Oh, look, Dwight Evans just tied it up in the bottom of the ninth with a homerun. Go Sox!
Hall of Fame
The 2005 inductees to the Baseball Hall of Fame in Cooperstown were announced today. Despite having won his ring while wearing pinstripes, Wade Boggs is going in with a B on his cap and red socks. (Okay, I can’t actually verify what color his footwear will be.) And from the other league, career Cubby Ryne Sandberg is going in with a C on his cap.

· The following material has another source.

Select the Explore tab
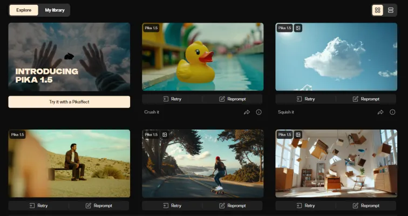The image size is (408, 216). point(24,10)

Now, that’s all great and they were amazing players and all, but even though I live in Boston now and the Cubs are my favorite National League team, I’m not nearly as excited as I was when my old dog, Molly’s namesake was inducted. And I’m certainly not going to spearhead a road trip to upstate New York this summer, like I did when Kirby Puckett went in. This may be related to Kirby and Molly smiling down on me as a sleep from my Minnesota Twins All-Time Team poster, whereas Boggs and Sandberg have never been in my room.
HOWEVER, I will consider planning a trip to Cooperstown if the Veteran’s Committee comes through and elects Tony Oliva, another man smiling down on me. The other guys on my poster who are still eligible for the hall? Jim Kaat (Veteran’s Committee nominee) and Bert Blyleven (40.9% of the vote this year). (Puckett, Molitor, Carew, and Killebrew are already in.) And just for the record, the other guys I like who didn’t get elected this year: Jack “MVP of the 1991 World Series” Morris (33.3% of the vote), Terry “He’s my neighbor — sort of” Steinbach (1 vote and he lost eligibility for next year), Chili “Two more votes than Terry” Davis, and Jim “Look, Ma, one hand” Abbott (2.5% of the vote, also lost eligibility).

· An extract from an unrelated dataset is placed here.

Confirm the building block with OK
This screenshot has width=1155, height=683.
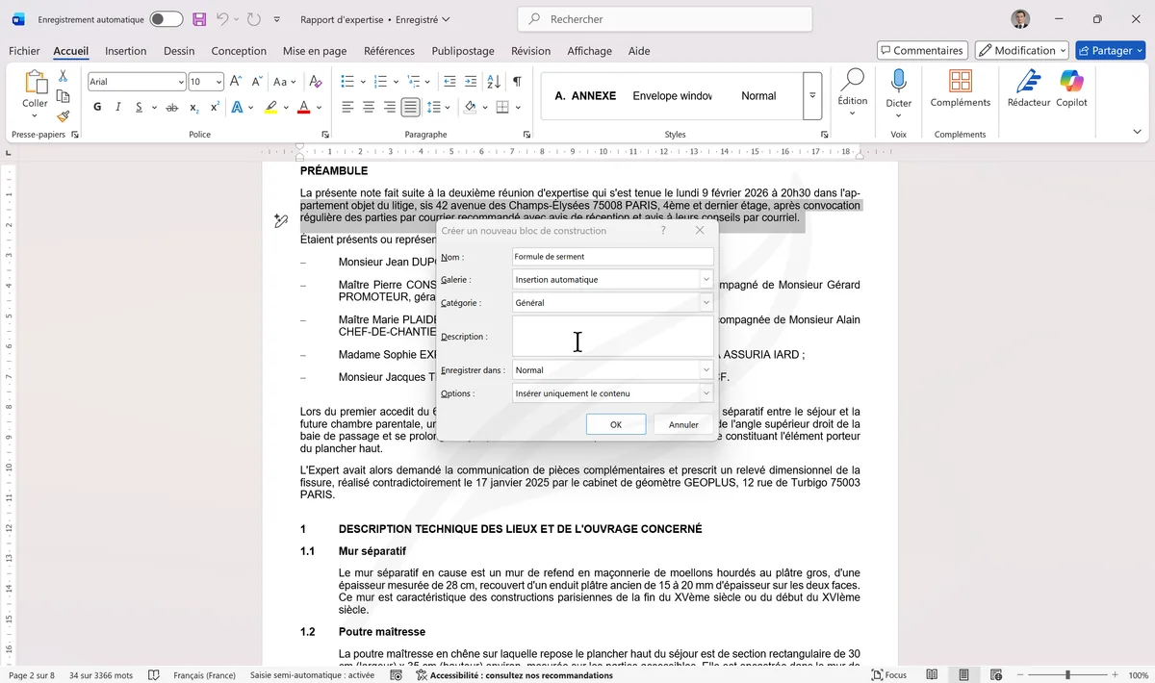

Yep, they’re all sentimental favorites. Do you have a problem with that?
Pay up!
From Amrys…
Pay up, Sox fans.
Farewell, Mr. Martinez…
Now that it’s the off-season, all we baseball fans have to talk about are trades and signings. For the Red Sox, it seems like half the team is up for free agency. One of the big questions has been whether Pedro “The-Yankees-Are-My-Daddy” Martinez will play for the Evil Empire that is George Steinbrenner’s baseball club. And now it has finally happened — next season, Pedro’s going to be playing in New York.
No, not that New York.
It’s not official yet (I don’t think), but it looks like Pedro is on his way to returning to his National League roots by way of the New York Mets. Perhaps the World Series reminded him how much he likes to be on the otherside of an at-bat. Or maybe the Mets just offered him more money. Either way, he earned his ring in Boston and now he’s moving on.

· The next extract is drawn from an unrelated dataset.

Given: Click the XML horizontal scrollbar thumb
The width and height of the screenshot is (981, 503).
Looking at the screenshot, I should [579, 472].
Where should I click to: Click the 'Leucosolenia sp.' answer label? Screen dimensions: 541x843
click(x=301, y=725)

The real question is, how will the Mets take to Nelson de la Rosa?
Back to baseball
What with grad school applications and organizing this website, I almost missed the fact that they announced all of the MVPs, Cy Youngs, and Gold Gloves. The big one that I was waiting to hear about was the AL Cy Young. I thought it would be a close call between Santana, the hero of my for-now-and-always favorite team, and Schilling, the hero of my adopted second favorite team. (It’s kind of like junior high — you’re my best friend and she’s my second best friend and the Cubs are my fourth best friend once removed.)
Santana was absolutely dominant in the second half of the season, going 13-0, but had a mediocre start and thus Schilling wound up with more wins. I was rooting for Santana, but because the win count usually factors heavily into the Cy Young award, I assumed it would be at least a little close. But no. For only the 18th time in Major League history, Santana was the unanimous choice with all 28 first place votes. Schilling didn’t even garner all of the second place votes — Mariano Rivera slipped one in there. Must have been a New York writer.
Someone queue up “Black Magic Woman.”
In another news, Christian “Mr. Triple” Guzman was traded to the Washington club formerly-known-as the Montreal Expos. (Does anyone know if they’re getting a new name? Ann Myrtle?) Alas, there goes the greatest Twins shortstop since… Greg Gagne, maybe?